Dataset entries
☆ ☆ ☆ ☆ ☆
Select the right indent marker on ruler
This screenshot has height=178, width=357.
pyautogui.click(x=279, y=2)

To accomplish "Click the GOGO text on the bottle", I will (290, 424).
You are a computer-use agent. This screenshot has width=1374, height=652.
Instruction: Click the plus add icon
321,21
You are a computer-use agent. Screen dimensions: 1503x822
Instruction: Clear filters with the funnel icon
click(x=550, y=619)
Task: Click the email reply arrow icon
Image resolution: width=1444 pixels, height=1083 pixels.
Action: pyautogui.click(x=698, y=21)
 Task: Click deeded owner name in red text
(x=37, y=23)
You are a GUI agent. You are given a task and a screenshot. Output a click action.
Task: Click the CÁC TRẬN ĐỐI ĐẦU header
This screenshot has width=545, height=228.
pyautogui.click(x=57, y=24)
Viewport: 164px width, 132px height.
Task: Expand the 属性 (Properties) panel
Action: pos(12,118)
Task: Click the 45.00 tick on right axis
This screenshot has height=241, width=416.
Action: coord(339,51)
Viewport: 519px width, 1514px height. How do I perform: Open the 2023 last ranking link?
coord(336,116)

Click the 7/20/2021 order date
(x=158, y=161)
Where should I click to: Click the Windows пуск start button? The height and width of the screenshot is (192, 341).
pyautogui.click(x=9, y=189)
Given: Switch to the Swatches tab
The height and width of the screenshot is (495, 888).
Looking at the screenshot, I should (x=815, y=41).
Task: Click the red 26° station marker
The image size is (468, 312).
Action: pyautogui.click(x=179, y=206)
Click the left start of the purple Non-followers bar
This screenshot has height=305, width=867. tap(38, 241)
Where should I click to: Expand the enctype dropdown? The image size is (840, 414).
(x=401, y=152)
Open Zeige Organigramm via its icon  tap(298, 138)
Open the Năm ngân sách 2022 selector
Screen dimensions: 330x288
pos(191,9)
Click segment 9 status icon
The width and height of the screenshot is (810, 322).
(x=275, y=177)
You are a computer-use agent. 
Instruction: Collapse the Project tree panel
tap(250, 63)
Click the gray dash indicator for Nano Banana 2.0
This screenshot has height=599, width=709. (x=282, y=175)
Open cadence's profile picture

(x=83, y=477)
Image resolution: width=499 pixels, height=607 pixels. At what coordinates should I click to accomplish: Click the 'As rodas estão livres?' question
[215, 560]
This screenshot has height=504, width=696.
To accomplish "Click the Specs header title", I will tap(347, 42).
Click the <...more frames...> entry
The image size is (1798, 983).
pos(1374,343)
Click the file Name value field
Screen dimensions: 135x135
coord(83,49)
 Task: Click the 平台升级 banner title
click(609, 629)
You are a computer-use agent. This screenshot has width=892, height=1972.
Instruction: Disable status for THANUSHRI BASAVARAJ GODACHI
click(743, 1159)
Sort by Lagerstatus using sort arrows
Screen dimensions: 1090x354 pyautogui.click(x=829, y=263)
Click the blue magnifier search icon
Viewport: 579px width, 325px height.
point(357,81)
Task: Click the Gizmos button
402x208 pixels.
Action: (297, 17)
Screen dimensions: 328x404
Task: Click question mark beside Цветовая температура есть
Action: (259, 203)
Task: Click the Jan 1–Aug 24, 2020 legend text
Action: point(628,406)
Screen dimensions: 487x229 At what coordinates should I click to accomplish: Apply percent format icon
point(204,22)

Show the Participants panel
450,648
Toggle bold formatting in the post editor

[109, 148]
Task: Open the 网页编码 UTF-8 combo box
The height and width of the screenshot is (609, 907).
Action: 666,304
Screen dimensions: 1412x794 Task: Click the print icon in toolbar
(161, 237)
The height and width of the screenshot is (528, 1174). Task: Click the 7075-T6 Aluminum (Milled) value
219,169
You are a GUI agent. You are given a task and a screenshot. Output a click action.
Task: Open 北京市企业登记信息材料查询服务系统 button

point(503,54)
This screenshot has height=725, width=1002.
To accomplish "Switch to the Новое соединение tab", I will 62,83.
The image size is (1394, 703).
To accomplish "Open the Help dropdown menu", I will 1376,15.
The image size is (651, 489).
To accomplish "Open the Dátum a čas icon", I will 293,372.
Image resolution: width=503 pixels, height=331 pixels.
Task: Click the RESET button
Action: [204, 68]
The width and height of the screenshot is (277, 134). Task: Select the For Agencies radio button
☆ ☆ ☆ ☆ ☆
## THE PROBLEM
Your answer must be the full set of records above, reproduced exactly.

## TASK ANSWER
Select the right indent marker on ruler
This screenshot has height=178, width=357.
pyautogui.click(x=279, y=2)

To accomplish "Click the GOGO text on the bottle", I will (290, 424).
You are a computer-use agent. This screenshot has width=1374, height=652.
Instruction: Click the plus add icon
321,21
You are a computer-use agent. Screen dimensions: 1503x822
Instruction: Clear filters with the funnel icon
click(x=550, y=619)
Task: Click the email reply arrow icon
Image resolution: width=1444 pixels, height=1083 pixels.
Action: pyautogui.click(x=698, y=21)
 Task: Click deeded owner name in red text
(x=37, y=23)
You are a GUI agent. You are given a task and a screenshot. Output a click action.
Task: Click the CÁC TRẬN ĐỐI ĐẦU header
This screenshot has width=545, height=228.
pyautogui.click(x=57, y=24)
Viewport: 164px width, 132px height.
Task: Expand the 属性 (Properties) panel
Action: pos(12,118)
Task: Click the 45.00 tick on right axis
This screenshot has height=241, width=416.
Action: coord(339,51)
Viewport: 519px width, 1514px height. How do I perform: Open the 2023 last ranking link?
coord(336,116)

Click the 7/20/2021 order date
(x=158, y=161)
Where should I click to: Click the Windows пуск start button? The height and width of the screenshot is (192, 341).
pyautogui.click(x=9, y=189)
Given: Switch to the Swatches tab
The height and width of the screenshot is (495, 888).
Looking at the screenshot, I should (x=815, y=41).
Task: Click the red 26° station marker
The image size is (468, 312).
Action: pyautogui.click(x=179, y=206)
Click the left start of the purple Non-followers bar
This screenshot has height=305, width=867. tap(38, 241)
Where should I click to: Expand the enctype dropdown? The image size is (840, 414).
(x=401, y=152)
Open Zeige Organigramm via its icon  tap(298, 138)
Open the Năm ngân sách 2022 selector
Screen dimensions: 330x288
pos(191,9)
Click segment 9 status icon
The width and height of the screenshot is (810, 322).
(x=275, y=177)
You are a computer-use agent. 
Instruction: Collapse the Project tree panel
tap(250, 63)
Click the gray dash indicator for Nano Banana 2.0
This screenshot has height=599, width=709. (x=282, y=175)
Open cadence's profile picture

(x=83, y=477)
Image resolution: width=499 pixels, height=607 pixels. At what coordinates should I click to accomplish: Click the 'As rodas estão livres?' question
[215, 560]
This screenshot has height=504, width=696.
To accomplish "Click the Specs header title", I will tap(347, 42).
Click the <...more frames...> entry
The image size is (1798, 983).
pos(1374,343)
Click the file Name value field
Screen dimensions: 135x135
coord(83,49)
 Task: Click the 平台升级 banner title
click(609, 629)
You are a computer-use agent. This screenshot has width=892, height=1972.
Instruction: Disable status for THANUSHRI BASAVARAJ GODACHI
click(743, 1159)
Sort by Lagerstatus using sort arrows
Screen dimensions: 1090x354 pyautogui.click(x=829, y=263)
Click the blue magnifier search icon
Viewport: 579px width, 325px height.
point(357,81)
Task: Click the Gizmos button
402x208 pixels.
Action: (297, 17)
Screen dimensions: 328x404
Task: Click question mark beside Цветовая температура есть
Action: (259, 203)
Task: Click the Jan 1–Aug 24, 2020 legend text
Action: point(628,406)
Screen dimensions: 487x229 At what coordinates should I click to accomplish: Apply percent format icon
point(204,22)

Show the Participants panel
450,648
Toggle bold formatting in the post editor

[109, 148]
Task: Open the 网页编码 UTF-8 combo box
The height and width of the screenshot is (609, 907).
Action: 666,304
Screen dimensions: 1412x794 Task: Click the print icon in toolbar
(161, 237)
The height and width of the screenshot is (528, 1174). Task: Click the 7075-T6 Aluminum (Milled) value
219,169
You are a GUI agent. You are given a task and a screenshot. Output a click action.
Task: Open 北京市企业登记信息材料查询服务系统 button

point(503,54)
This screenshot has height=725, width=1002.
To accomplish "Switch to the Новое соединение tab", I will 62,83.
The image size is (1394, 703).
To accomplish "Open the Help dropdown menu", I will 1376,15.
The image size is (651, 489).
To accomplish "Open the Dátum a čas icon", I will 293,372.
Image resolution: width=503 pixels, height=331 pixels.
Task: Click the RESET button
Action: [204, 68]
The width and height of the screenshot is (277, 134). Task: Select the For Agencies radio button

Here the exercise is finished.